■ WHAT IS BEING ASKED:
After locating the line that contains "728x481 pixels.", transcribe exactly that line and each one after it until the data ends, skipping pictures.

-=-=-=-=-

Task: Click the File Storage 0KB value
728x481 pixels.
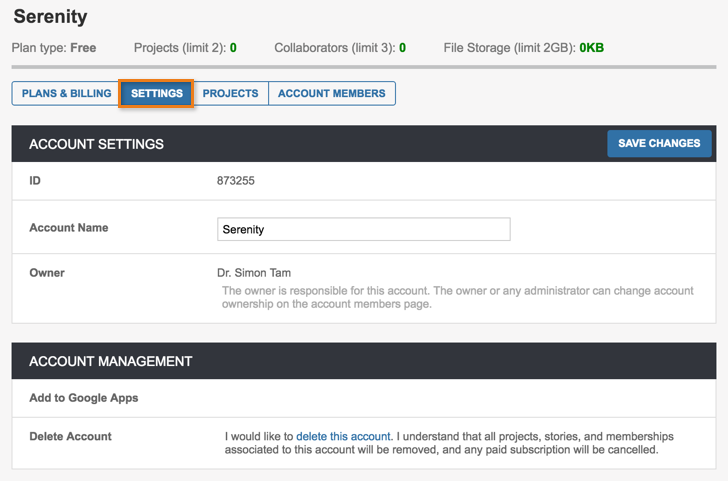Action: click(x=591, y=47)
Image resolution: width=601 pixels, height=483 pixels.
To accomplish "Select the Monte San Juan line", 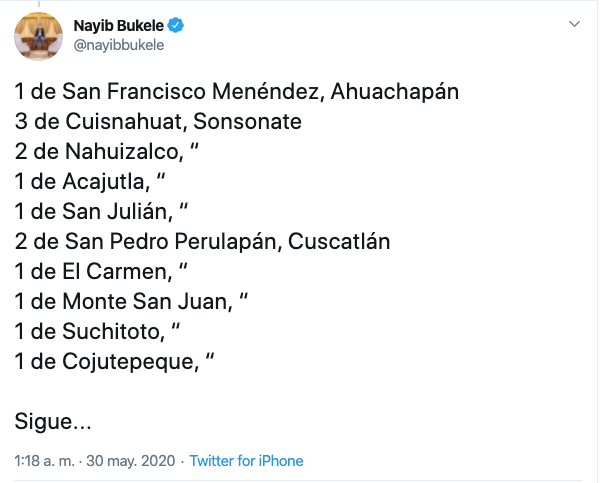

-=-=-=-=-

■ OUTPUT:
728x481 pixels.
Action: click(x=591, y=47)
Image resolution: width=601 pixels, height=483 pixels.
To accomplish "Select the Monte San Juan line", 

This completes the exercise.